Se isso for verdade, porém, Steve Ballmer está certo: (apesar de uma excelente idéia IMHO) a GPL é um câncer "that attaches itself in an intellectual property sense to everything it touches."

Terça-feira, Novembro 04, 2003

Quote de uma conversa no messenger hoje: "A sociedade já acordou para a questão do sexo, e fatalmente vai ser obrigada a acordar para a questão das drogas, mas a verdadeira questao é... será que ela um dia acordará para a questão do rock'n roll?"

Segunda-feira, Novembro 03, 2003

FDR: (...) O presidente do PT, José Genoíno, comparou a política econômica de Lula àquela promovida por Lênin logo após a revolução russa – negando, no entanto, que seu partido queira implantar o socialismo no Brasil.
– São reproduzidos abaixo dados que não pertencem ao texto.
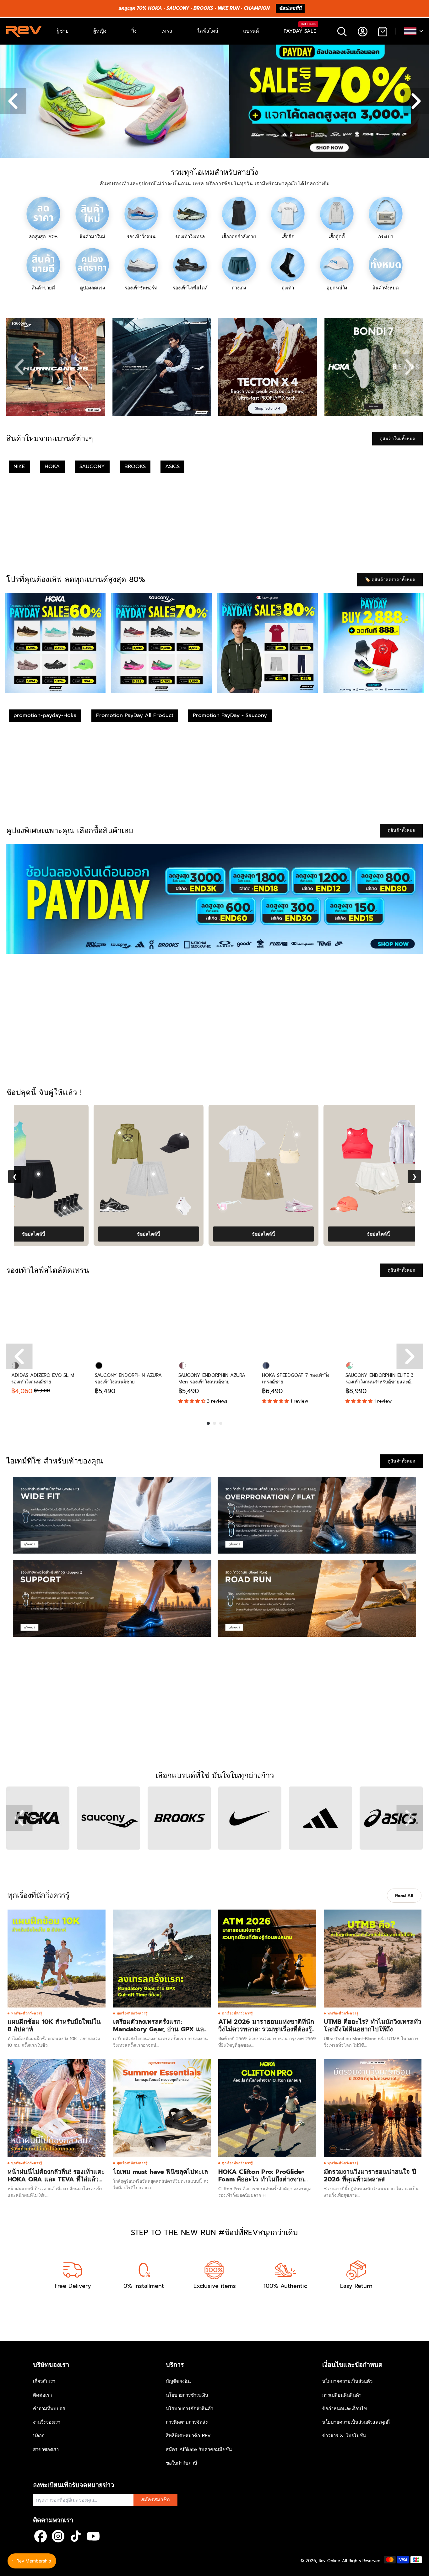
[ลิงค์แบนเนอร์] (214, 899)
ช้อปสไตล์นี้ (68, 1234)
Francamente, eu torço para que Genoíno esteja mentindo. Torço para que o PT não só queira, como tente e consiga implantar o socialismo. Não poderia haver nada melhor. Sei exatamente em que ponto e em que horário é mais fácil saltar o muro da casa do cônsul americano e já tenho o meu discurso pela liberdade decorado. Amigão, tô contigo e te dou pezinho.

Na Veja dessa semana, Diogo Mainardi entrevista um membro do MV-Brasil, um cara que eu apelidei carinhosamente de Der Führer. Olha só como você não pode ser preconceituoso com as pessoas - eu imaginava que ele era um detestável e raivoso fascista. Qual a minha surpresa ao descobrir que é um comediante do porte de um Seinfeld, com declarações deste nível, nas palavras de Mainardi:

Wagner Vasconcelos garante que seu movimento não tem simpatia pelos nazistas, inclusive porque os nazistas, segundo ele, "cometeram alguns exageros".

A participação dos militares é fundamental para o cumprimento dos planos do MV-Brasil. A meta é construir doze submarinos nucleares nos próximos cinco anos, para poder enfrentar os Estados Unidos de igual para igual em caso de conflito armado.
E o piéce de resistance, onde é revelada a conspiração judaica contra as religiões monoteístas:
O Halloween (...) é o instrumento usado por uma conspiração de mercadores apátridas para dominar o mundo, abolindo as nacionalidades e as religiões monoteístas. (...) Pedi o nome de alguns desses mercadores apátridas. Wagner Vasconcelos citou as famílias Bronfman e Rothschild. Perguntei se ele podia citar algum não-judeu. Ele pensou um pouco e respondeu "a família real britânica".
TA TA TSH! Leia também. O cara tem talento. Breve no comedy club mais próximo de você.